# WHAT YOU HAVE TO DO
Where the word "computer" shows up in the entries below, please copy the whole line.

*** Opening of GIVEN RECORDS ***

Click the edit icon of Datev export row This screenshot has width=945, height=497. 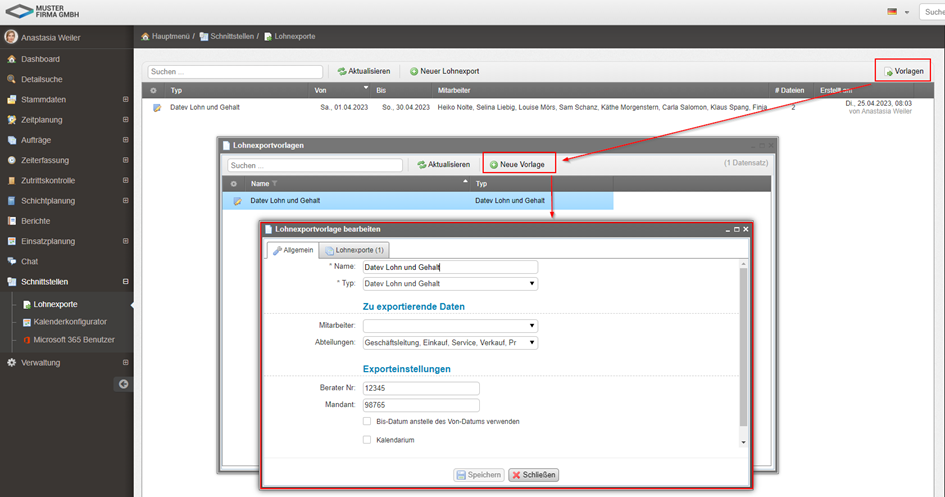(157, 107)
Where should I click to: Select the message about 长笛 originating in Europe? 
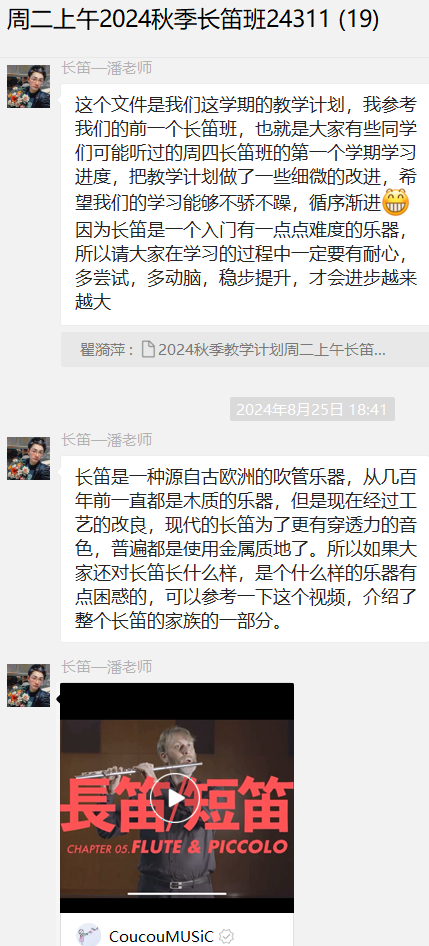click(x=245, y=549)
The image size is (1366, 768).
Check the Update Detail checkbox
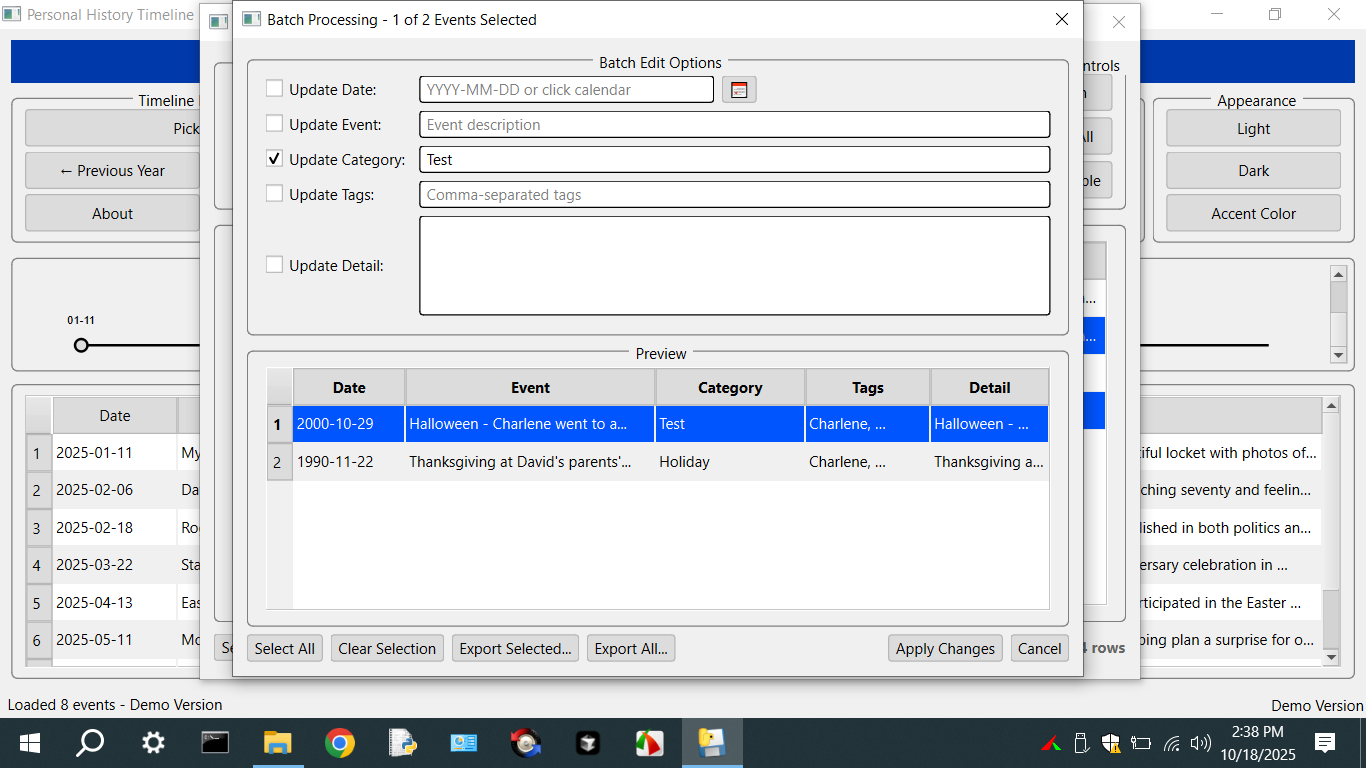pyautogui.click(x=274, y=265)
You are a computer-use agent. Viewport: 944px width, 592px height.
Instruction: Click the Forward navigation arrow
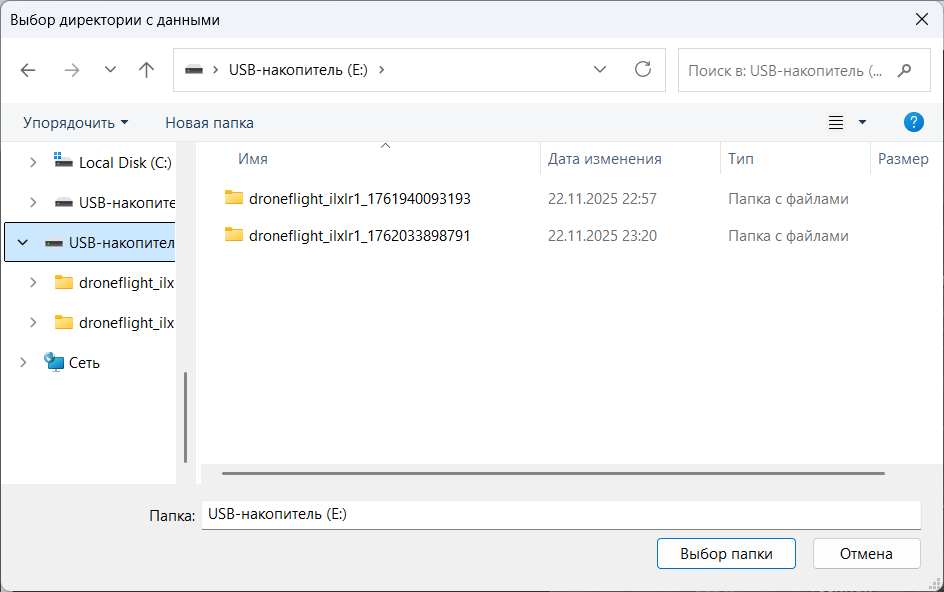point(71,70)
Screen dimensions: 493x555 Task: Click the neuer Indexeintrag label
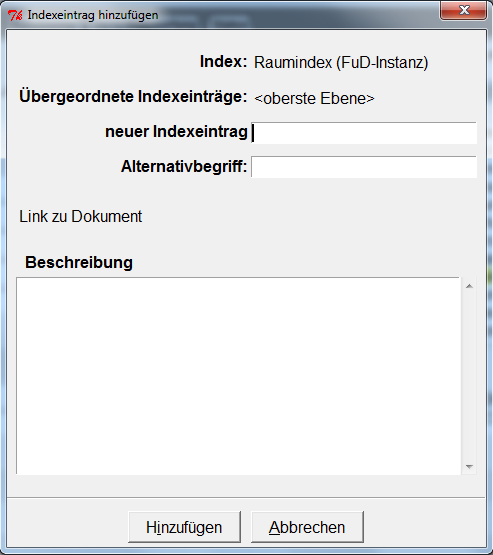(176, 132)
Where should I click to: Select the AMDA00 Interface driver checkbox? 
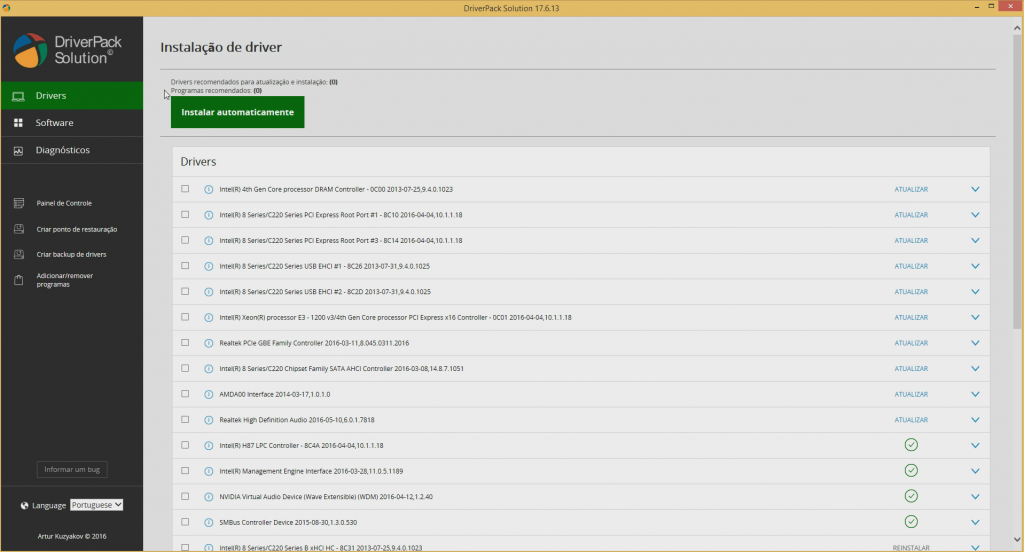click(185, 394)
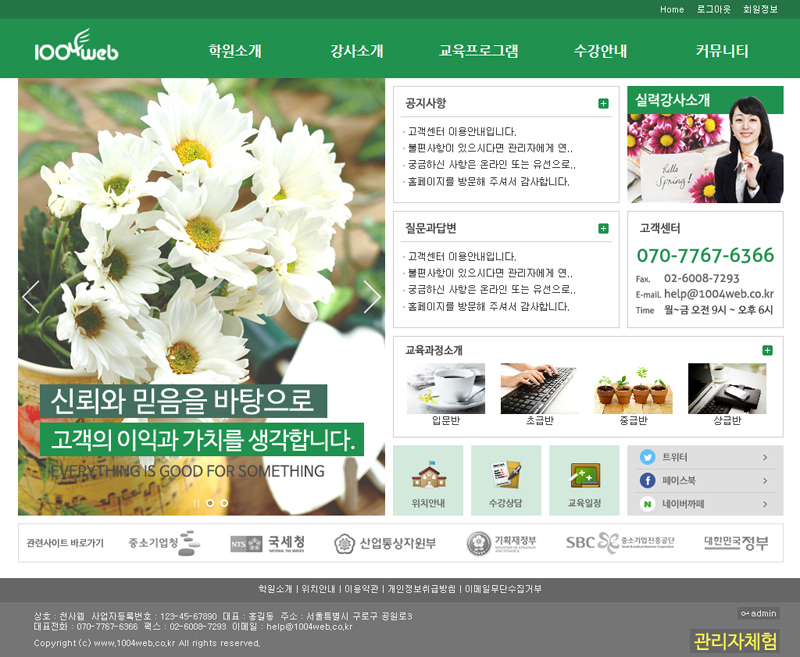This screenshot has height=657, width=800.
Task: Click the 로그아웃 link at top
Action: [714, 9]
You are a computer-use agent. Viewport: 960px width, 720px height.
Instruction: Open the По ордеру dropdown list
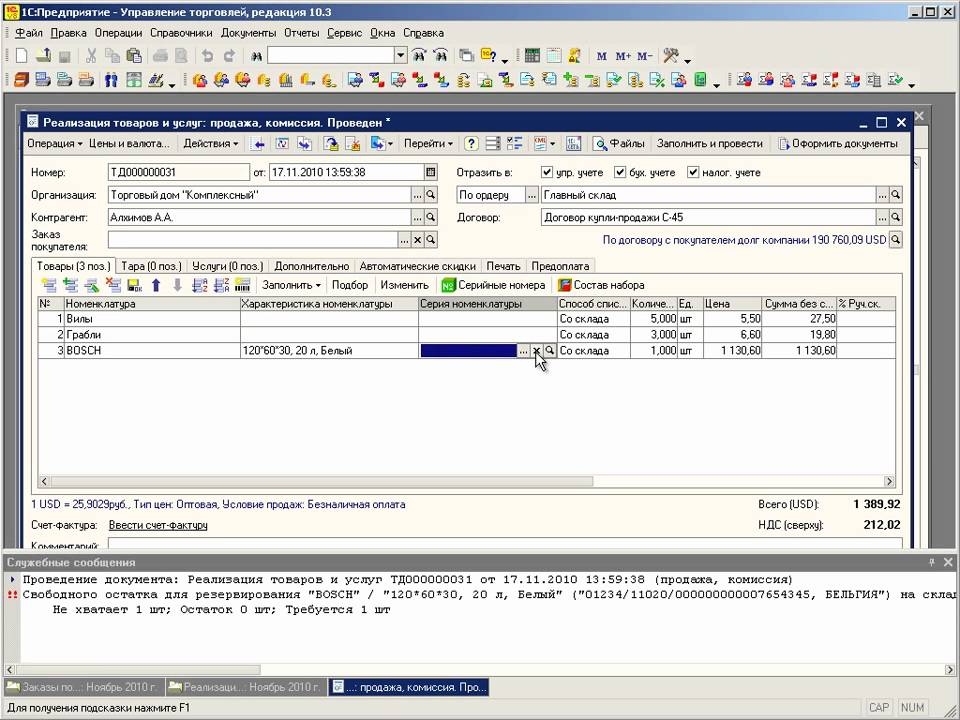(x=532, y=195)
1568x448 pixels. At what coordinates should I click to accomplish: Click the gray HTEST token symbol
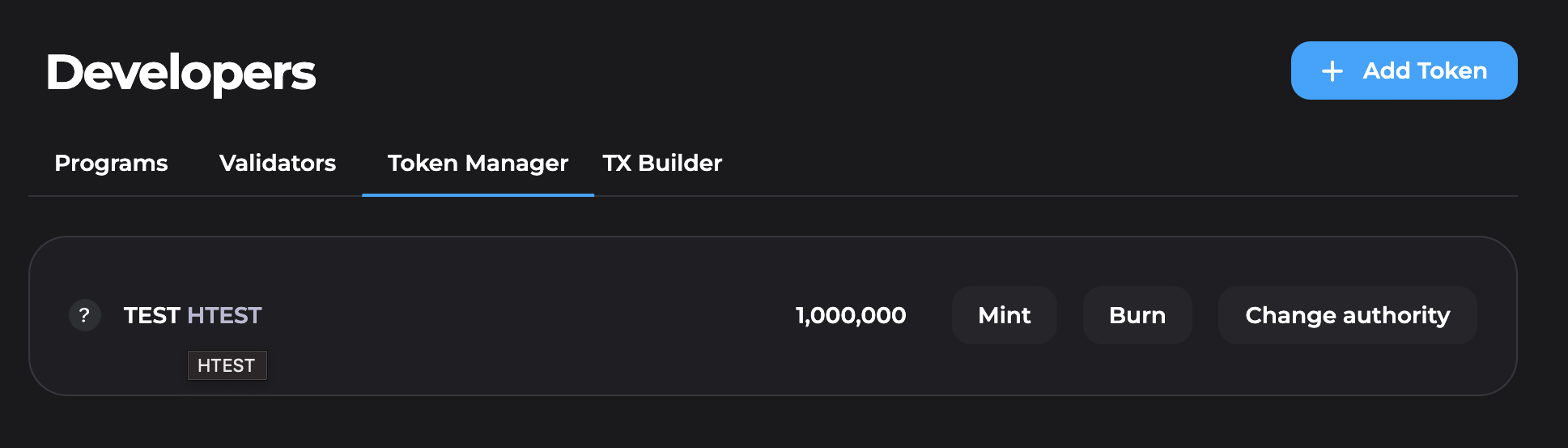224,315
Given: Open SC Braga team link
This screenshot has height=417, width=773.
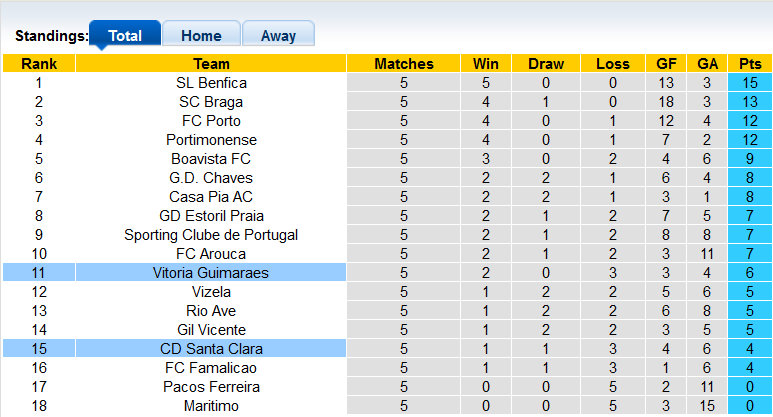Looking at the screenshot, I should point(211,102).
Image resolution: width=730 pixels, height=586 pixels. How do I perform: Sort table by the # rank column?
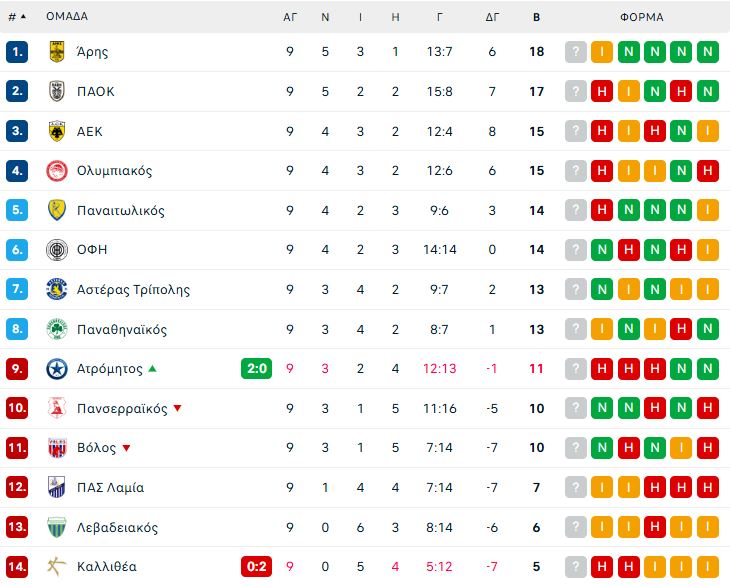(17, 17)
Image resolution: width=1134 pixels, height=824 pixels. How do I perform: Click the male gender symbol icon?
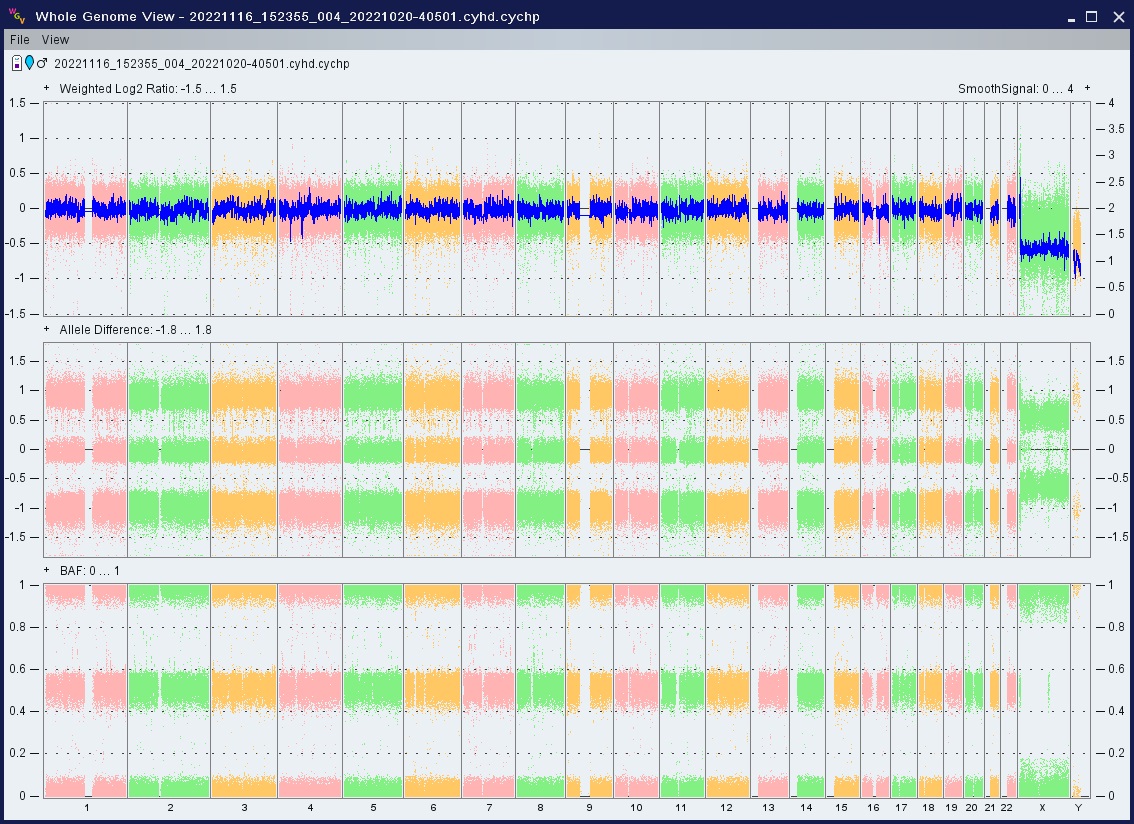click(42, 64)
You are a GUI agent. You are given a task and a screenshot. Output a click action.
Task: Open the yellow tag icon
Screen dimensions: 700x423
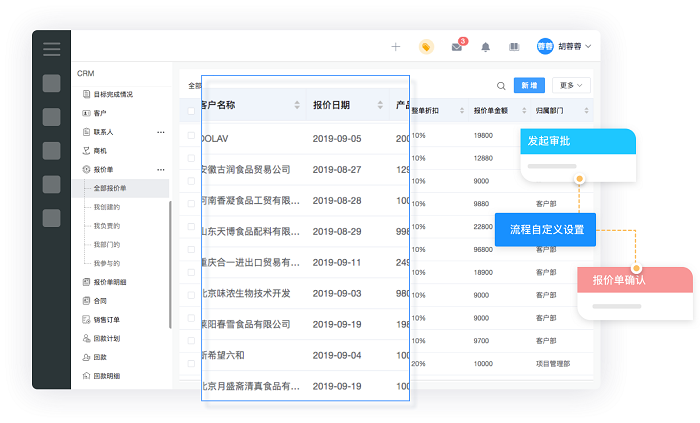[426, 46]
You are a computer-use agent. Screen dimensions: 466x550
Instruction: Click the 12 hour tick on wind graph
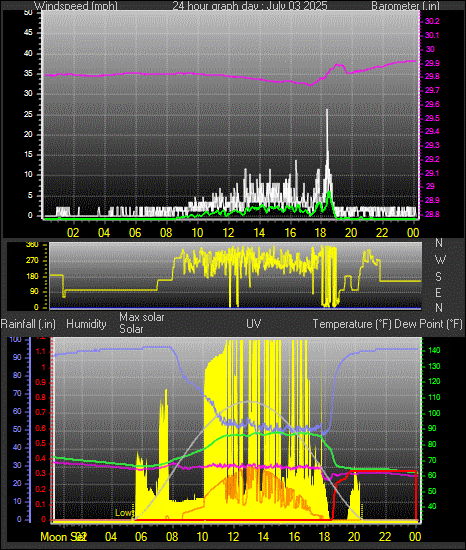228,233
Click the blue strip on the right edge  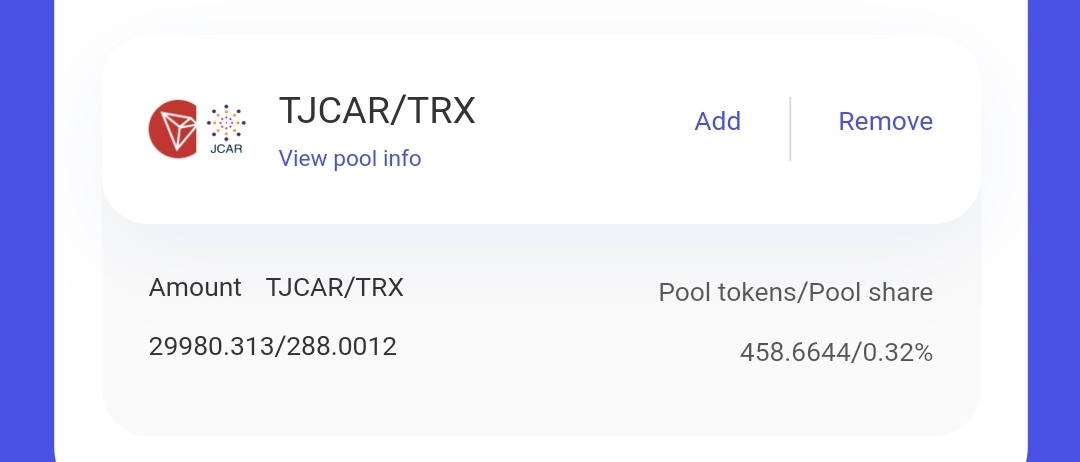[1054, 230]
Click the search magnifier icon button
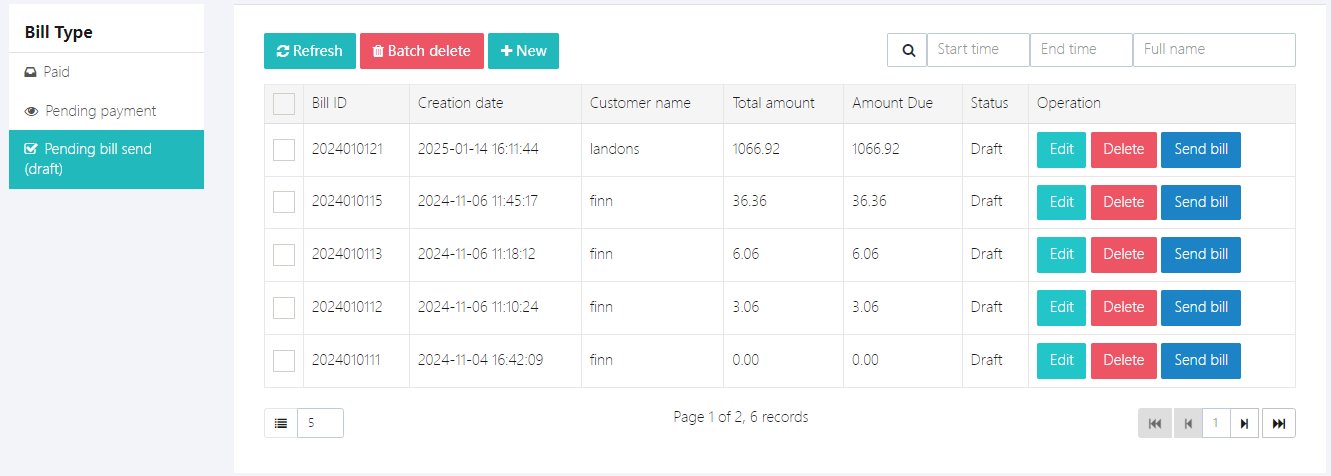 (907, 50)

*** Close of GIVEN RECORDS ***

# RESPONSE TO THIS EXERCISE
You are a computer-use agent. Viewport: 944px width, 592px height.
You are a computer-use agent. Viewport: 960px width, 720px height.
You are a computer-use agent. Screen dimensions: 466x550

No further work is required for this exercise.